Neo-Osmanlıcılık bitmedi daha yeni başlıyor! – Hasan FERAMUZ

Neo-Osmanlıcılık, iktidara geldiğinden bu yana  AKP’nin politikalarına, iniş-çıkışlarla olsa da, yön veren en önemli düşünce olmayı sürdürüyor. Sözcüsü olduğu sermayenin yeni pazar ihtiyacının da iteklediği bu düşünce, şimdilerde AKP’nin içeride ve dışarıda yaşadığı krizler için de bir “kurtuluş” imkânı sunuyor.

Kudüs hamaseti içeriye

Man Adaları Belgeleri ve Rıza Zarraf’ın itirafları ile içeride sıkışan AKP’nin imdadına Trump’ın Kudüs kararı Hızır gibi yetişti. Bu karara karşı gösterdiği tavırla “ümmetin lideri” olduğunu tekrardan gösterme şansı yakalayan Erdoğan, İslam İşbirliği Teşkilatı’nı (İİT) İstanbul’da topladı. Bolca tehdidinin, hamasetin havada uçuştuğu bu toplantıda İsrail’e yönelik herhangi bir yaptırım kararı alınmadı.

Üstüne üstlük bir kahramanlık edasıyla Filistin Devleti’nin başkentinin Doğu Kudüs olduğu ilan edildi!

Doğu Kudüs, Hamas’ından FHKC’sine bütün Filistin örgütlerin reddettiği, 1967 sınırlarını esas alan Filistin’in başkenti. Böylece bu karar, Mavi Marmara anlaşmasında fiilen kabul edilen, Kudüs’ün İsrail’in başkenti olduğu kararına giden yolda önemli bir eşiğin aşılması anlamına geliyor. Çünkü Batı Kudüs’ü işgal ederek ele geçiren İsrail’in bu işgalini tanıyıp “bari Doğu Kudüs Filistinlilerin olsun” diyorsanız, yarın “aslında Kudüs’ün tamamı İsrail’indir” demenizin önündeki engel nedir?

Dolayısıyla Kudüs hamasetinin dışarıdan çok içerideki “Müslüman hassasiyeti” yönelik bir içerik taşıdığı ortada.

Ceddin deden, neslin baban

Birleşik Arap Emirlikleri Dışişleri Bakanı Abdullah bin Zayed’in, Medine’deki kutsal emanetleri İstanbul’a getiren Fahreddin Paşa’yı hırsız olarak gösterip, Erdoğan’ın dedelerinin Müslüman Araplarla ilişkisi buydu diyerek attığı tweet Neo-Osmanlıcıları hareketlendiren bir diğer olay idi.

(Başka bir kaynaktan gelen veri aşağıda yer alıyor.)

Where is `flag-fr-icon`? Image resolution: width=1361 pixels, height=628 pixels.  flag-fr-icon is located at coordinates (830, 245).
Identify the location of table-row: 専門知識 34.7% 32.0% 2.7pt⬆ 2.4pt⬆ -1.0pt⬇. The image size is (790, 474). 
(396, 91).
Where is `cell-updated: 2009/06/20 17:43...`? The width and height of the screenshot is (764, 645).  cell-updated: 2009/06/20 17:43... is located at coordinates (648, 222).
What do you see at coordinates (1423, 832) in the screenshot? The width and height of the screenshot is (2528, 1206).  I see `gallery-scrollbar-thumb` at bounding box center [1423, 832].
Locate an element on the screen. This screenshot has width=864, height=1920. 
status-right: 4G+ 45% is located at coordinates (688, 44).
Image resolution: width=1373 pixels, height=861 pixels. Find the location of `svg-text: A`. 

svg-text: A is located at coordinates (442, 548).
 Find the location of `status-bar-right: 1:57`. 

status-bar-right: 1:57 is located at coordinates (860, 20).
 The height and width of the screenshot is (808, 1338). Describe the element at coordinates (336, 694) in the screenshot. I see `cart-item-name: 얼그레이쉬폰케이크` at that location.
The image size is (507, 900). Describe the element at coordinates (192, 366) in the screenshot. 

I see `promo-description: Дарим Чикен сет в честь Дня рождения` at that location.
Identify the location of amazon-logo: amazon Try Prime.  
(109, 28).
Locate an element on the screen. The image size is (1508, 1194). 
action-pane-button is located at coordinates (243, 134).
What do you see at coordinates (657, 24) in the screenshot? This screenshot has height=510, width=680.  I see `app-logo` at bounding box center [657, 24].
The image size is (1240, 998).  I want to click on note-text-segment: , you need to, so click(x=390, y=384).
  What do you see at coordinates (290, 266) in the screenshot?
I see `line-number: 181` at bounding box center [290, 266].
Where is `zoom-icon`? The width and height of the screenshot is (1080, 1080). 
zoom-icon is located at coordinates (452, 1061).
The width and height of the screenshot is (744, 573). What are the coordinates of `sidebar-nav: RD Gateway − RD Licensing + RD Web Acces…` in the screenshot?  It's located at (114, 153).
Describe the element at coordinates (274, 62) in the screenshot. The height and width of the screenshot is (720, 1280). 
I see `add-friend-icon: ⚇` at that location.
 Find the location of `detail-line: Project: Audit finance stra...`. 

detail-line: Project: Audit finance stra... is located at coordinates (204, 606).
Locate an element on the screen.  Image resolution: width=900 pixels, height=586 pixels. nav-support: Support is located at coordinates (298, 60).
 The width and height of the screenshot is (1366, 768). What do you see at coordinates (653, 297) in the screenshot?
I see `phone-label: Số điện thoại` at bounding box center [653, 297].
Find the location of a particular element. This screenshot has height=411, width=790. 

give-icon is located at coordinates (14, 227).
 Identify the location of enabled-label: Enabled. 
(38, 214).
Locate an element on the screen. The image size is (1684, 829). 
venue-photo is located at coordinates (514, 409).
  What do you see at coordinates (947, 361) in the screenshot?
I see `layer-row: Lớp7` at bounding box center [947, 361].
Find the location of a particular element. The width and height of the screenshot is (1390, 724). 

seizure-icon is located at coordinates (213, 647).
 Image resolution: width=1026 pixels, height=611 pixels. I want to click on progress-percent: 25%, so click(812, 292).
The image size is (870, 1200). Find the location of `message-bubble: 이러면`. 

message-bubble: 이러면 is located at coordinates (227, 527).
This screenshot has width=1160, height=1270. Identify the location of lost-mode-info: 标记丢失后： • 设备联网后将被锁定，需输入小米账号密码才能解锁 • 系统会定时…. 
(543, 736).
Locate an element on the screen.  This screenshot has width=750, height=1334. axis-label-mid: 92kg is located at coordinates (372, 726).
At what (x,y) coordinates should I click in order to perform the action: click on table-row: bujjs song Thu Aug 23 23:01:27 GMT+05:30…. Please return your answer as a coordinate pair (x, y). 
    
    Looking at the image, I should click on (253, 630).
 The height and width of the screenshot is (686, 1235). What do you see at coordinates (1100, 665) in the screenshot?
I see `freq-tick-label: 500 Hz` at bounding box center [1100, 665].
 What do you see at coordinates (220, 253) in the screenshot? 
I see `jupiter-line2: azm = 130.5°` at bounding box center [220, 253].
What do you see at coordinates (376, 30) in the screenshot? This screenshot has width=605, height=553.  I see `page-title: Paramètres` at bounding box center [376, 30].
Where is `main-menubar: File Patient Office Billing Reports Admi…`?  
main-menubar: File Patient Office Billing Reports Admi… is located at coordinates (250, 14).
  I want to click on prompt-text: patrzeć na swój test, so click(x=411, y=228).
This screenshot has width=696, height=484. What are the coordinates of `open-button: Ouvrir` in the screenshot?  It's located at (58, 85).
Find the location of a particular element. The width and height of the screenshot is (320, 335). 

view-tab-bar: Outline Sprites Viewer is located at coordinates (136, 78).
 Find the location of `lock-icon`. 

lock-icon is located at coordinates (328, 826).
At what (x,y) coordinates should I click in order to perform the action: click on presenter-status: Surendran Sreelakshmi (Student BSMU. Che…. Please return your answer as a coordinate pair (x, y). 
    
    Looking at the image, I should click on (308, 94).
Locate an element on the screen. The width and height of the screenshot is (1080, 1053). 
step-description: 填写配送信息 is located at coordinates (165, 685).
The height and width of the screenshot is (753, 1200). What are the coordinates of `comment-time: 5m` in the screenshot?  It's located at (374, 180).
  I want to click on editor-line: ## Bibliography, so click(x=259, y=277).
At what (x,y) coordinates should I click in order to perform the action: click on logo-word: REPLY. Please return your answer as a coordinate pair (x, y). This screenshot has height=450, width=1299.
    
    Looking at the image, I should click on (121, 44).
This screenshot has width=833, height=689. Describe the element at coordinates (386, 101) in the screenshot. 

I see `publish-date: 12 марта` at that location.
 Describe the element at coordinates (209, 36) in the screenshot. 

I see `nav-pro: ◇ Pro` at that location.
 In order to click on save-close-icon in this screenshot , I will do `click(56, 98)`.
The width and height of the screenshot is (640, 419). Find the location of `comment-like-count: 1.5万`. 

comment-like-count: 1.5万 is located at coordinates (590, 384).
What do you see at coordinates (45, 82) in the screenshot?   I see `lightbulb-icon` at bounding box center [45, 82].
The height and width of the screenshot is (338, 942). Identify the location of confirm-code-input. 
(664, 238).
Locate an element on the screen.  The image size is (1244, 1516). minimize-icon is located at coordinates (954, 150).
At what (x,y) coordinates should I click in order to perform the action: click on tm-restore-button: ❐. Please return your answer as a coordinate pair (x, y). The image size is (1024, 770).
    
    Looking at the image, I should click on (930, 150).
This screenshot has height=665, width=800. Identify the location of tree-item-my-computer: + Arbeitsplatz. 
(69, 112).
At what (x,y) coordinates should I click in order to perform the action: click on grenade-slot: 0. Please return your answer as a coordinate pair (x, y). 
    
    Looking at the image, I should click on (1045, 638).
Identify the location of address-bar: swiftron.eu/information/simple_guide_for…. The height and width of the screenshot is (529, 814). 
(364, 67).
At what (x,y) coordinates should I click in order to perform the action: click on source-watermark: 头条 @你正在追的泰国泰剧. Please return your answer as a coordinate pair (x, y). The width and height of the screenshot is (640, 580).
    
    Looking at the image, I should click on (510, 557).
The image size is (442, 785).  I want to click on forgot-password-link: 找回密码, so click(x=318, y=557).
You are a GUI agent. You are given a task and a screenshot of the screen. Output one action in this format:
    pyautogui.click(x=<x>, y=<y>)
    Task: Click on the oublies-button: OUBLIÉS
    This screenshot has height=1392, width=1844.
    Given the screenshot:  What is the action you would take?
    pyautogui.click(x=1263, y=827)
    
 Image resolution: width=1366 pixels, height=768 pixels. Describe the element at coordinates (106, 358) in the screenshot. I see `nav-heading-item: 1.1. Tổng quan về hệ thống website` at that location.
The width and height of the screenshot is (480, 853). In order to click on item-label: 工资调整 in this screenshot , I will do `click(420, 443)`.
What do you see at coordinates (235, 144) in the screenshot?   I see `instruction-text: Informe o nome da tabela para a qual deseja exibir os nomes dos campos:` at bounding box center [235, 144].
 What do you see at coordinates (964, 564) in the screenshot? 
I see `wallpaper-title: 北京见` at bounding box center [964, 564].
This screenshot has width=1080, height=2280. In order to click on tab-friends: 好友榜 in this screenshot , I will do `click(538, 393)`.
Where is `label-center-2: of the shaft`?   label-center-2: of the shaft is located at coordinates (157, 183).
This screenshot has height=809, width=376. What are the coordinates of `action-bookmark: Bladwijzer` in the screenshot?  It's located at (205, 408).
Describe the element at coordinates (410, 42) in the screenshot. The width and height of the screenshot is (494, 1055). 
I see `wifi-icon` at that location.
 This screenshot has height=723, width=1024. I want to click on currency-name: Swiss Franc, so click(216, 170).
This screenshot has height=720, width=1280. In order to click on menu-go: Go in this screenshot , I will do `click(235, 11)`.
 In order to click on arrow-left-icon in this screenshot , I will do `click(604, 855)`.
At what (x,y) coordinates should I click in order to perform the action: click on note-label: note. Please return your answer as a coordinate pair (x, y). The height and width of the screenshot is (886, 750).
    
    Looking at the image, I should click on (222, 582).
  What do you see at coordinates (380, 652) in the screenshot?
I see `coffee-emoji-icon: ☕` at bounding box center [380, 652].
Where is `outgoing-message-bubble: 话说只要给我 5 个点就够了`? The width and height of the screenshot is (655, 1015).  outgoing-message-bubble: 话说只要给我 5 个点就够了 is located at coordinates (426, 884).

Bu tweete karşı, son padişah Vahdettin’in teslim ol emrine rağmen Medine’yi terk etmeyen Fahreddin Paşa’yı ceddi olarak tanımlayan Erdoğan, “Sizin ceddiniz neredeydi?” diyerek BAE’nin en yakın müttefiki Suudların İngilizlerle işbirliğini hatırlattı. Böylece Erdoğan ABD-İsrail’le işbirliğini büyüten Suudilerle BAE’nin geçmişine vurgu yaparak hem Arap dünyasına ümmetin liderinin kim olduğunu göstermeyi hem de içeriye Suudi-BAE’ye karşı Katar’a verdiği desteği meşrulaştırmayı amaçlıyor. Tabi içeriye verilen “Osmanlı’ya karşı kurulan komplolar bize de kuruluyor” mesajı da cabası.

Bitmeyen Suriye sevdası

Şam’da namaz kılma ve Esad’ı devirme rüyası El-Bab’da küçük bir alan ve Afrin’de el-Nusra’ya tampon olmayla biten AKP/Erdoğan, rüyadan uyanmak istemiyor. Son olarak Suriye’deki 15 “büyük” aşireti bir araya getirerek Arap ve Türkmen Aşiretleri Birliği’ni oluşturan AKP/Erdoğan önce Afrin’i, sonra Şam’a yönelik kutlu yürüyüşe devam etmek istiyor.

“Schengen”e karşılık “Şamgen” vize serbesti  ve “komşularla sıfır sorun” sloganıyla “yumuşak” başlayan Neo-Osmanlıcılık, Ortadoğu gerçeklerine çarptıkça giderek “sertleşiyor”.  Böylece içeriye çözüm olarak sunduğu “sertliği”, eski Osmanlıyı aratmayacak bir Neo-Osmanlıcı “sertliği” yükselterek “kurtuluş”a erebileceğine inanan AKP/Erdoğan’ın ” Dimyat’a pirince giderken evdeki bulgurdan olma” olasılığı çok yüksek.